Required work —
Lay out every line of the data below as a Markdown table with two columns, Row and Line. Number the rows in order and omit blank lines.

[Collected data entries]
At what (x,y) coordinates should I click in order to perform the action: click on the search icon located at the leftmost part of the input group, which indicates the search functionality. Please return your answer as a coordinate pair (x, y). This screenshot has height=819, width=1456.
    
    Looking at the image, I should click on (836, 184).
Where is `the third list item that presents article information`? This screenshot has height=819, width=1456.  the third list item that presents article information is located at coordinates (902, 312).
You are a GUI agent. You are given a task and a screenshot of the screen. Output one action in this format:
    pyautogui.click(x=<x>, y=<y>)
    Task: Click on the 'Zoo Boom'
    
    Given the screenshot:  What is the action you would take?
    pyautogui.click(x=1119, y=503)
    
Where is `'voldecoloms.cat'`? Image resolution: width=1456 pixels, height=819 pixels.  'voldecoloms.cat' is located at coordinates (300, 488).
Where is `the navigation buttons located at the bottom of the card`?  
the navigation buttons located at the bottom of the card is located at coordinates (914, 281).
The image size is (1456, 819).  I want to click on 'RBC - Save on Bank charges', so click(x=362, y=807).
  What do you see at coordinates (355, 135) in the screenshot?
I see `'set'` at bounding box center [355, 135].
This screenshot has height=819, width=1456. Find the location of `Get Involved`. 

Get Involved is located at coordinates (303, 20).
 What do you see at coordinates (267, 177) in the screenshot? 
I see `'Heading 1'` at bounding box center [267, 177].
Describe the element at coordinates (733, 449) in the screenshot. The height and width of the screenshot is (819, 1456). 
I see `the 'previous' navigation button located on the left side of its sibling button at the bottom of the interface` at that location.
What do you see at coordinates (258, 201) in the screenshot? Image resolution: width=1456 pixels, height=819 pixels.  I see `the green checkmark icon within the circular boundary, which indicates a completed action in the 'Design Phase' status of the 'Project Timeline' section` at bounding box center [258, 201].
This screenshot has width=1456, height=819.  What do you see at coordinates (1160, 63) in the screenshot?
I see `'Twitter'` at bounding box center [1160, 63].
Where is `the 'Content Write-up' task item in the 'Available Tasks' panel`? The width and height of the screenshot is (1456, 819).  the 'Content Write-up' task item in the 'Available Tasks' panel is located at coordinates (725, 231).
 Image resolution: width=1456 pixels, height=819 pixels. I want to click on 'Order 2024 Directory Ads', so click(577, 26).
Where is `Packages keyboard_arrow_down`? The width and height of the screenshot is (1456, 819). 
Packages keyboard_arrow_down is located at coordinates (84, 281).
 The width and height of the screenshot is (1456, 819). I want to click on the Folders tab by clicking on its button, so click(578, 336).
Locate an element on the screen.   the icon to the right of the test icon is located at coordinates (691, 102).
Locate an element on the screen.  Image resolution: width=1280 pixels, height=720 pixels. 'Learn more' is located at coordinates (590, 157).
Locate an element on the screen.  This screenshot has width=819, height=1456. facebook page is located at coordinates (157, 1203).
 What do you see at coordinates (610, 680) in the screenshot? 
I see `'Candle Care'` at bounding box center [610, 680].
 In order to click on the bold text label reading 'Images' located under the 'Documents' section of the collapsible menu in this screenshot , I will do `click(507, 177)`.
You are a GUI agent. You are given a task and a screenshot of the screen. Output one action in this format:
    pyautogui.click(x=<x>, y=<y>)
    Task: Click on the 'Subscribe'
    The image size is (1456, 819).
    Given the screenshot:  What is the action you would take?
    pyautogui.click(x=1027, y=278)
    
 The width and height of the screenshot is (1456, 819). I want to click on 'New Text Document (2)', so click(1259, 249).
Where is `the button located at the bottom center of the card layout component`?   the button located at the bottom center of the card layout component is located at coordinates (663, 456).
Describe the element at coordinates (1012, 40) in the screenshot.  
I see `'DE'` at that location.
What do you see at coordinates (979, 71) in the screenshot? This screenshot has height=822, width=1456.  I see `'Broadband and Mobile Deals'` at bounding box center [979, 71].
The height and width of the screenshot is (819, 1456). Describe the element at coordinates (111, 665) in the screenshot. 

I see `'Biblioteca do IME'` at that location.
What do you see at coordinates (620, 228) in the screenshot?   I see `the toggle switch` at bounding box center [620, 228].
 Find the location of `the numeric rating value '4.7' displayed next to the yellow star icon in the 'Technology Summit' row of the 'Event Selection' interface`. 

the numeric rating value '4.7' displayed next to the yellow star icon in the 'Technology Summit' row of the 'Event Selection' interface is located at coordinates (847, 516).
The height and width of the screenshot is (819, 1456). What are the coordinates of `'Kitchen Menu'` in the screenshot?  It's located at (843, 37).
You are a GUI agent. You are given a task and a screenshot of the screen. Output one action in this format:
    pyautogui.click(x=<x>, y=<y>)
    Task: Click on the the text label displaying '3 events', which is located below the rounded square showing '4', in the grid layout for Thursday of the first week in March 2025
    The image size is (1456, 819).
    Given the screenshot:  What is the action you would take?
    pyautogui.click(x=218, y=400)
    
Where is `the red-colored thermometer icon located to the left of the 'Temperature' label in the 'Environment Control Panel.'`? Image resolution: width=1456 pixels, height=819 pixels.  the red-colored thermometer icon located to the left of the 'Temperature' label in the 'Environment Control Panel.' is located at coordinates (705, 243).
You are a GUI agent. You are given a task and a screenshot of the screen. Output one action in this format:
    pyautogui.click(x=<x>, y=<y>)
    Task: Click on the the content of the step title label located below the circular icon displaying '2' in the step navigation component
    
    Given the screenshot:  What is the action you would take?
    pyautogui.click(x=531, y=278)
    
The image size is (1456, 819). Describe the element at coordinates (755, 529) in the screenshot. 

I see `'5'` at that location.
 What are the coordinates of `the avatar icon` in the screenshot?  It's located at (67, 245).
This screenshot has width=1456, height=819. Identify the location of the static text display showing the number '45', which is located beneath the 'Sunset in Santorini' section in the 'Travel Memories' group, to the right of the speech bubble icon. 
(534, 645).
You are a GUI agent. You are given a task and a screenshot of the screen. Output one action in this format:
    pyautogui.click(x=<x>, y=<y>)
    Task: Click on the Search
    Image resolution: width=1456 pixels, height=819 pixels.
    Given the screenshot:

Exercise response —
| Row | Line |
|---|---|
| 1 | At what (x,y) coordinates should I click in order to perform the action: click on the search icon located at the leftmost part of the input group, which indicates the search functionality. Please return your answer as a coordinate pair (x, y). This screenshot has height=819, width=1456. |
| 2 |     Looking at the image, I should click on (836, 184). |
| 3 | Where is `the third list item that presents article information`? This screenshot has height=819, width=1456.  the third list item that presents article information is located at coordinates (902, 312). |
| 4 | You are a GUI agent. You are given a task and a screenshot of the screen. Output one action in this format: |
| 5 |     pyautogui.click(x=<x>, y=<y>) |
| 6 |     Task: Click on the 'Zoo Boom' |
| 7 |     Given the screenshot:  What is the action you would take? |
| 8 |     pyautogui.click(x=1119, y=503) |
| 9 | Where is `'voldecoloms.cat'`? Image resolution: width=1456 pixels, height=819 pixels.  'voldecoloms.cat' is located at coordinates (300, 488). |
| 10 | Where is `the navigation buttons located at the bottom of the card`?   |
| 11 | the navigation buttons located at the bottom of the card is located at coordinates (914, 281). |
| 12 | The image size is (1456, 819).  I want to click on 'RBC - Save on Bank charges', so click(x=362, y=807). |
| 13 |   What do you see at coordinates (355, 135) in the screenshot? |
| 14 | I see `'set'` at bounding box center [355, 135]. |
| 15 | This screenshot has height=819, width=1456. Find the location of `Get Involved`.  |
| 16 | Get Involved is located at coordinates (303, 20). |
| 17 |  What do you see at coordinates (267, 177) in the screenshot?  |
| 18 | I see `'Heading 1'` at bounding box center [267, 177]. |
| 19 | Describe the element at coordinates (733, 449) in the screenshot. The height and width of the screenshot is (819, 1456).  |
| 20 | I see `the 'previous' navigation button located on the left side of its sibling button at the bottom of the interface` at that location. |
| 21 | What do you see at coordinates (258, 201) in the screenshot? Image resolution: width=1456 pixels, height=819 pixels.  I see `the green checkmark icon within the circular boundary, which indicates a completed action in the 'Design Phase' status of the 'Project Timeline' section` at bounding box center [258, 201]. |
| 22 | This screenshot has width=1456, height=819.  What do you see at coordinates (1160, 63) in the screenshot? |
| 23 | I see `'Twitter'` at bounding box center [1160, 63]. |
| 24 | Where is `the 'Content Write-up' task item in the 'Available Tasks' panel`? The width and height of the screenshot is (1456, 819).  the 'Content Write-up' task item in the 'Available Tasks' panel is located at coordinates (725, 231). |
| 25 |  Image resolution: width=1456 pixels, height=819 pixels. I want to click on 'Order 2024 Directory Ads', so click(577, 26). |
| 26 | Where is `Packages keyboard_arrow_down`? The width and height of the screenshot is (1456, 819).  |
| 27 | Packages keyboard_arrow_down is located at coordinates (84, 281). |
| 28 |  The width and height of the screenshot is (1456, 819). I want to click on the Folders tab by clicking on its button, so click(578, 336). |
| 29 | Locate an element on the screen.   the icon to the right of the test icon is located at coordinates (691, 102). |
| 30 | Locate an element on the screen.  Image resolution: width=1280 pixels, height=720 pixels. 'Learn more' is located at coordinates (590, 157). |
| 31 | Locate an element on the screen.  This screenshot has width=819, height=1456. facebook page is located at coordinates (157, 1203). |
| 32 |  What do you see at coordinates (610, 680) in the screenshot?  |
| 33 | I see `'Candle Care'` at bounding box center [610, 680]. |
| 34 |  In order to click on the bold text label reading 'Images' located under the 'Documents' section of the collapsible menu in this screenshot , I will do `click(507, 177)`. |
| 35 | You are a GUI agent. You are given a task and a screenshot of the screen. Output one action in this format: |
| 36 |     pyautogui.click(x=<x>, y=<y>) |
| 37 |     Task: Click on the 'Subscribe' |
| 38 |     The image size is (1456, 819). |
| 39 |     Given the screenshot:  What is the action you would take? |
| 40 |     pyautogui.click(x=1027, y=278) |
| 41 |  The width and height of the screenshot is (1456, 819). I want to click on 'New Text Document (2)', so click(1259, 249). |
| 42 | Where is `the button located at the bottom center of the card layout component`?   the button located at the bottom center of the card layout component is located at coordinates (663, 456). |
| 43 | Describe the element at coordinates (1012, 40) in the screenshot.   |
| 44 | I see `'DE'` at that location. |
| 45 | What do you see at coordinates (979, 71) in the screenshot? This screenshot has height=822, width=1456.  I see `'Broadband and Mobile Deals'` at bounding box center [979, 71]. |
| 46 | The height and width of the screenshot is (819, 1456). Describe the element at coordinates (111, 665) in the screenshot.  |
| 47 | I see `'Biblioteca do IME'` at that location. |
| 48 | What do you see at coordinates (620, 228) in the screenshot?   I see `the toggle switch` at bounding box center [620, 228]. |
| 49 |  Find the location of `the numeric rating value '4.7' displayed next to the yellow star icon in the 'Technology Summit' row of the 'Event Selection' interface`.  |
| 50 | the numeric rating value '4.7' displayed next to the yellow star icon in the 'Technology Summit' row of the 'Event Selection' interface is located at coordinates (847, 516). |
| 51 | The height and width of the screenshot is (819, 1456). What are the coordinates of `'Kitchen Menu'` in the screenshot?  It's located at (843, 37). |
| 52 | You are a GUI agent. You are given a task and a screenshot of the screen. Output one action in this format: |
| 53 |     pyautogui.click(x=<x>, y=<y>) |
| 54 |     Task: Click on the the text label displaying '3 events', which is located below the rounded square showing '4', in the grid layout for Thursday of the first week in March 2025 |
| 55 |     The image size is (1456, 819). |
| 56 |     Given the screenshot:  What is the action you would take? |
| 57 |     pyautogui.click(x=218, y=400) |
| 58 | Where is `the red-colored thermometer icon located to the left of the 'Temperature' label in the 'Environment Control Panel.'`? Image resolution: width=1456 pixels, height=819 pixels.  the red-colored thermometer icon located to the left of the 'Temperature' label in the 'Environment Control Panel.' is located at coordinates (705, 243). |
| 59 | You are a GUI agent. You are given a task and a screenshot of the screen. Output one action in this format: |
| 60 |     pyautogui.click(x=<x>, y=<y>) |
| 61 |     Task: Click on the the content of the step title label located below the circular icon displaying '2' in the step navigation component |
| 62 |     Given the screenshot:  What is the action you would take? |
| 63 |     pyautogui.click(x=531, y=278) |
| 64 | The image size is (1456, 819). Describe the element at coordinates (755, 529) in the screenshot.  |
| 65 | I see `'5'` at that location. |
| 66 |  What are the coordinates of `the avatar icon` in the screenshot?  It's located at (67, 245). |
| 67 | This screenshot has width=1456, height=819. Identify the location of the static text display showing the number '45', which is located beneath the 'Sunset in Santorini' section in the 'Travel Memories' group, to the right of the speech bubble icon.  |
| 68 | (534, 645). |
| 69 | You are a GUI agent. You are given a task and a screenshot of the screen. Output one action in this format: |
| 70 |     pyautogui.click(x=<x>, y=<y>) |
| 71 |     Task: Click on the Search |
| 72 |     Image resolution: width=1456 pixels, height=819 pixels. |
| 73 |     Given the screenshot: |